#### TASK REQUIREMENTS:
In the records below, the line that contains "This screenshot has width=889, height=500." marks the start. Copy it and each line after it through the end, exactly, without pictures.

#### DATASET RECORDS:
<<<<

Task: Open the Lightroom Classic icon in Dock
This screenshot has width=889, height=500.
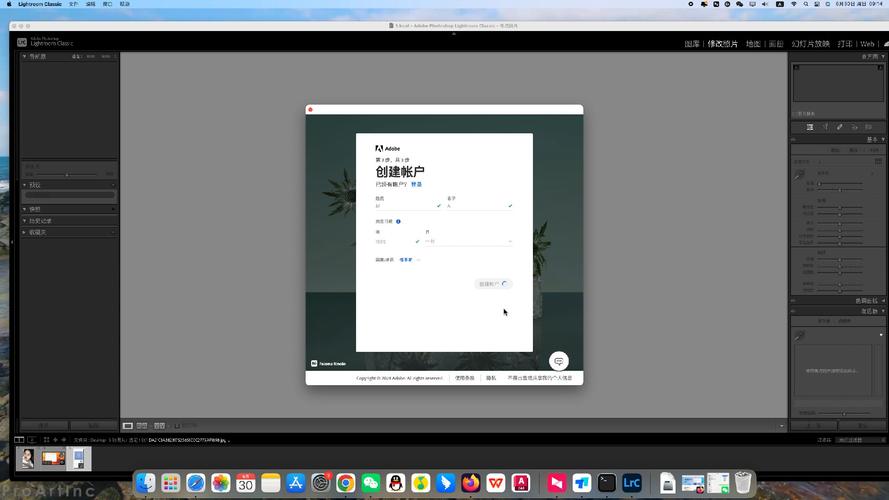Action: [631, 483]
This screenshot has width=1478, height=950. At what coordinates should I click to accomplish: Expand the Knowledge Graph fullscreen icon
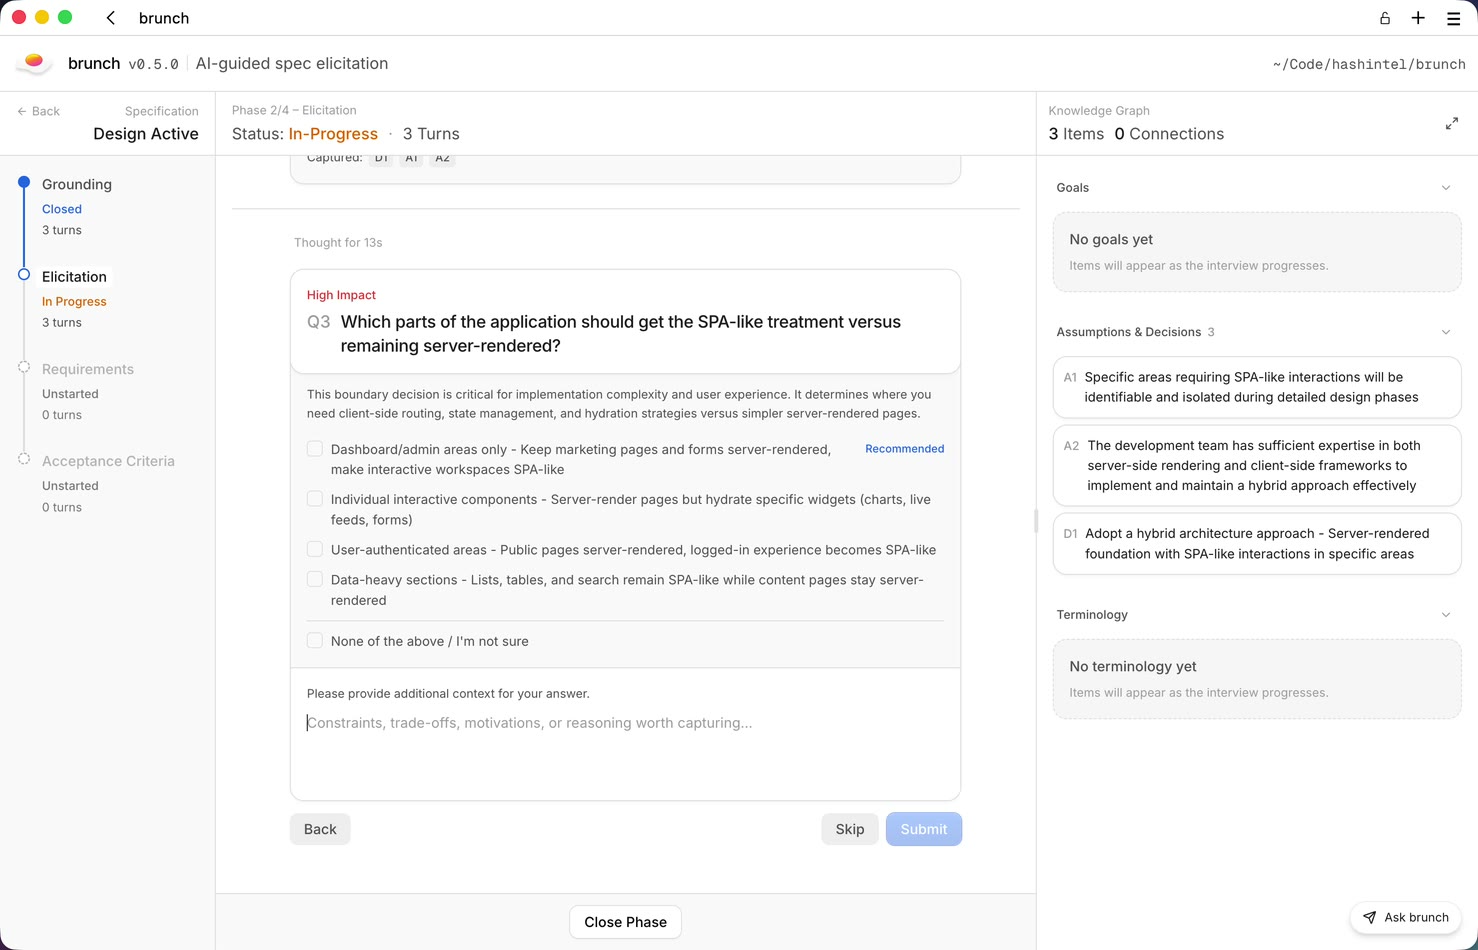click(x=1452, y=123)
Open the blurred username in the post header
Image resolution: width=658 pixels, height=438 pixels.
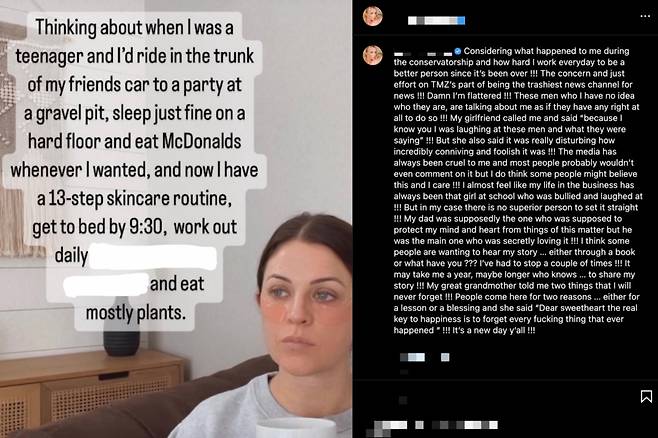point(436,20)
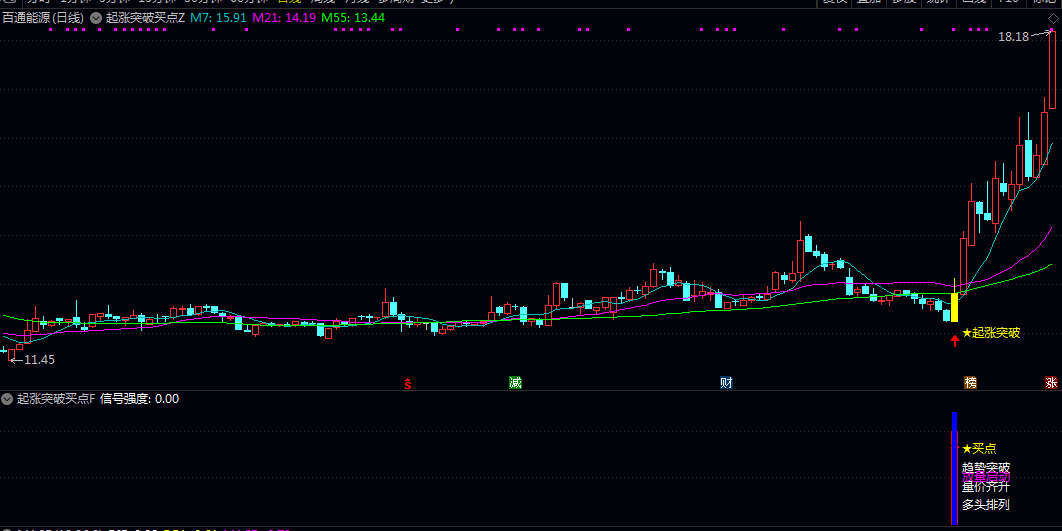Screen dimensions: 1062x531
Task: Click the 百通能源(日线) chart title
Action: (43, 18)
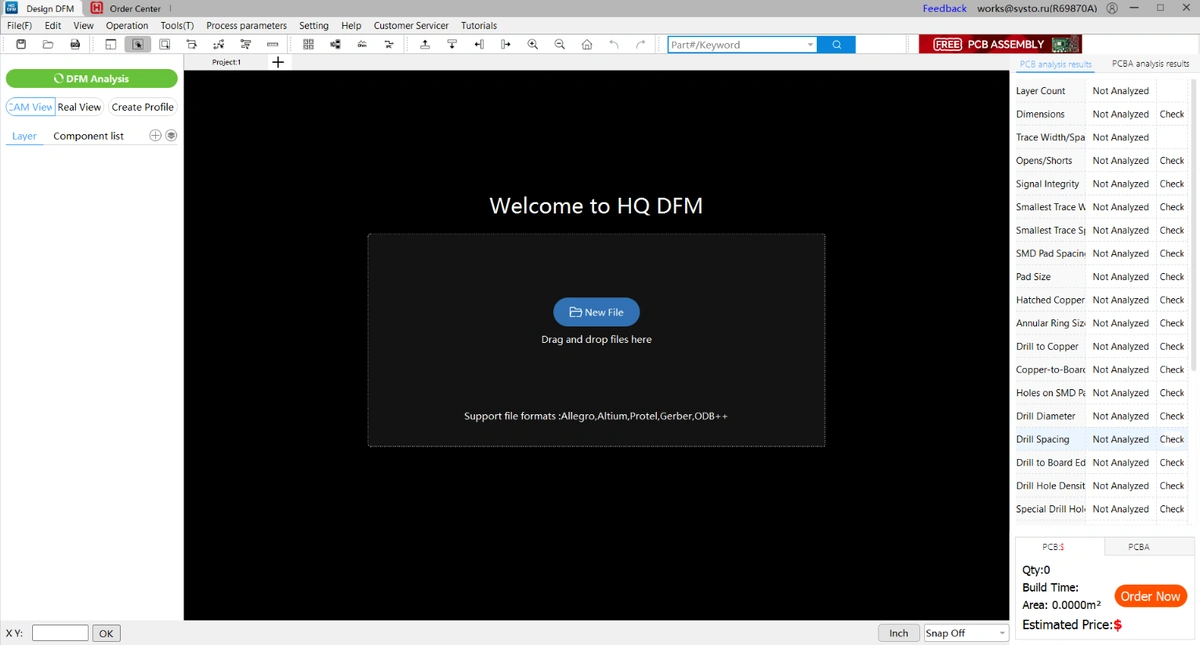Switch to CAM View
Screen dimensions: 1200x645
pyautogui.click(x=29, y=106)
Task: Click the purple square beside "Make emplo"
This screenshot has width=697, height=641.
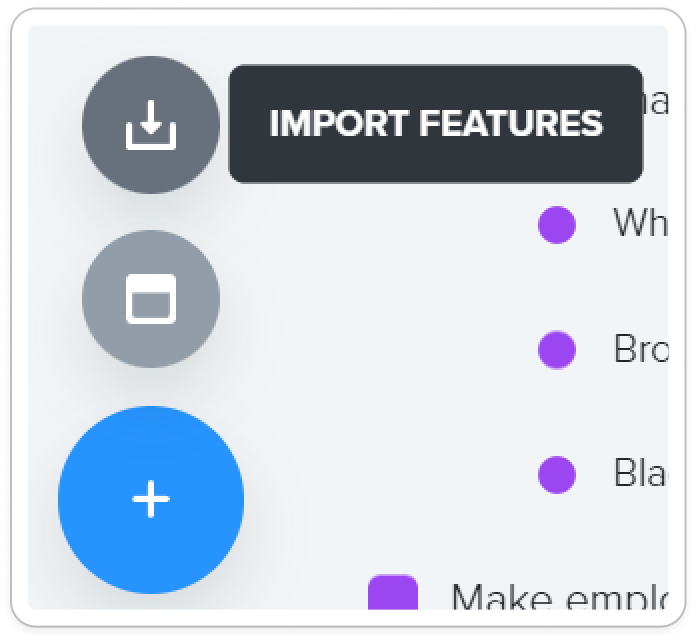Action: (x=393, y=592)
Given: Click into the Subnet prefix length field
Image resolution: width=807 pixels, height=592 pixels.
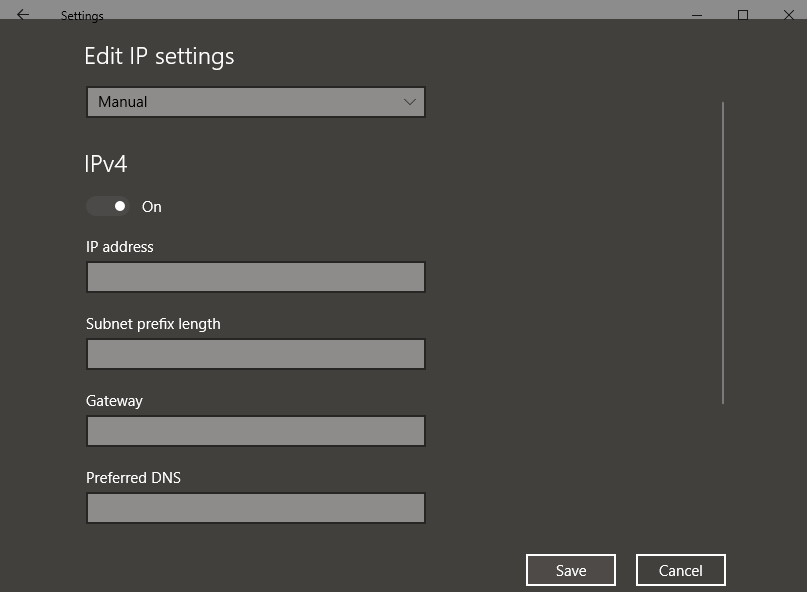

>>>>

#### EXERCISE OUTPUT:
This screenshot has width=889, height=500.
Action: [631, 483]
This screenshot has width=1478, height=950. At what coordinates should I click to accomplish: Expand the Knowledge Graph fullscreen icon
click(x=1452, y=123)
Open the blurred username in the post header
Image resolution: width=658 pixels, height=438 pixels.
point(436,20)
Screen dimensions: 1062x531
Task: Click the 百通能源(日线) chart title
Action: (43, 18)
Switch to CAM View
Screen dimensions: 1200x645
pyautogui.click(x=29, y=106)
Task: Click the purple square beside "Make emplo"
This screenshot has width=697, height=641.
Action: (x=393, y=592)
Given: Click into the Subnet prefix length field
Image resolution: width=807 pixels, height=592 pixels.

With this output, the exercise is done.